Selon Jérémy Veillard, porte-parole de l’institut, l’étude publiée mardi vient confirmer ce dont les chercheurs se doutaient déjà.

«Il y a eu beaucoup d’études qui portent sur les dépenses en santé sur une année, mais c’est la première fois qu’on a une étude plus fine qui porte sur toute la durée de vie d’une personne», affirme-t-il.

Selon l’étude, les personnes du quintile de revenus le plus bas – ceux qui gagnent en moyenne 17 500 $ par année – ont nécessité environ 3860 $ par personne en soins de santé en 2011. C’est 60 % de plus que celles du quintile le plus élevé, qui gagnent en moyenne 114 900 $ par année, et ont occasionné des coûts de 2410 $ par personne.

Cette différence est réduite à 15 % lorsque les chercheurs font la moyenne des coûts en santé sur toute une vie. Les personnes les plus pauvres reçoivent ainsi pour 237 500 $ en moyenne en soins de santé sur toute leur vie, alors que les plus riches en reçoivent pour 206 000 $.

La raison est que l’espérance de vie des personnes du quintile de revenus le plus élevé est plus longue d’environ cinq ans, période au cours de laquelle ces individus reçoivent plus de soins.

«Notre système de santé est basé sur un principe de solidarité, explique M. Veillard. C’est la preuve que le système fonctionne, puisque les quintiles de revenus les plus faibles reçoivent plus que ce qu’ils dépensent en taxes et en impôts pour le système de santé.»

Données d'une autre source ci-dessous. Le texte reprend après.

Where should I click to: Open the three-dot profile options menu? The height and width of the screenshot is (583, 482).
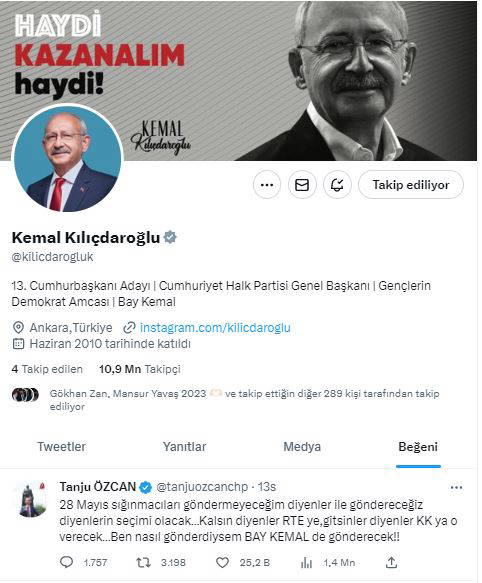click(x=267, y=184)
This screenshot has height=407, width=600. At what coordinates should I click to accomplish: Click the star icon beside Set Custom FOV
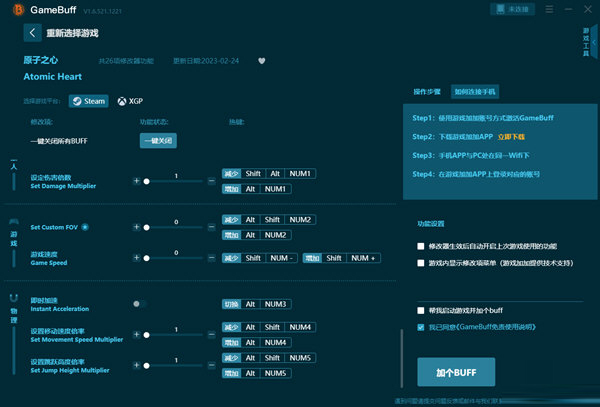pyautogui.click(x=84, y=227)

La proportion du revenu qui sert à payer les soins de santé, par le biais des taxes et des impôts, est de 6 % pour les personnes les plus pauvres et de 8 % pour les plus riches. Elle serait de 24 % et de 3 % respectivement si les soins étaient entièrement privatisés.

Selon M. Veillard, cette étude permettra aux décideurs politiques d’évaluer l’impact sur toute une vie de leurs politiques en matière de santé.